WHAT THE TASK REQUIRES
Without the pictures, give every record again exactly.
DATA UNDER STUDY section start
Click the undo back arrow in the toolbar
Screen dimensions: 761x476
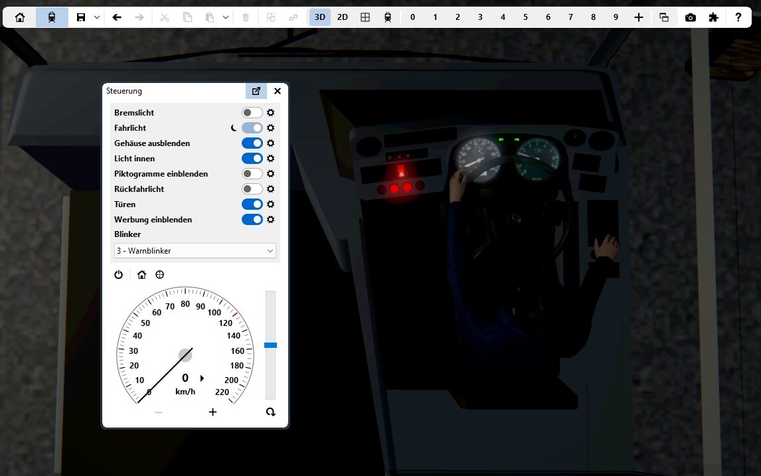click(117, 17)
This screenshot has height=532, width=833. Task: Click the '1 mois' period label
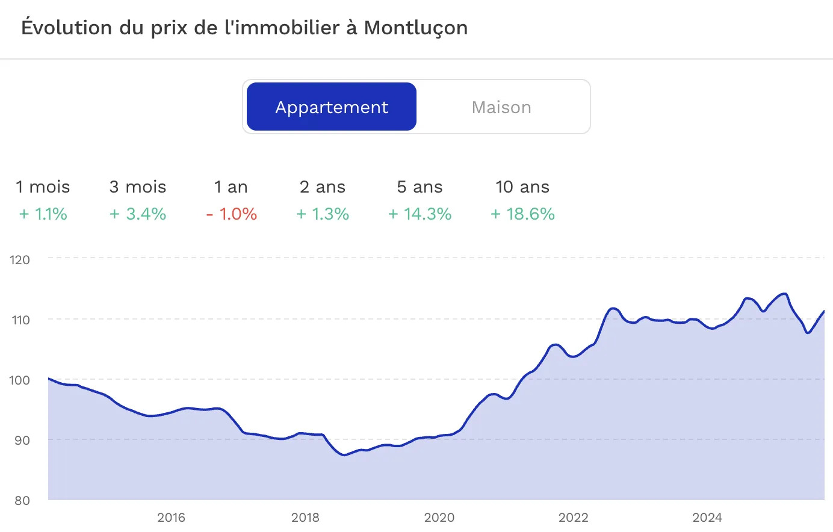(43, 187)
DATA UNDER STUDY section end
RESULT OF THE EXERCISE
Click the undo back arrow in the toolbar
Screen dimensions: 761x476
click(117, 17)
This screenshot has height=532, width=833. Task: Click the '1 mois' period label
(43, 187)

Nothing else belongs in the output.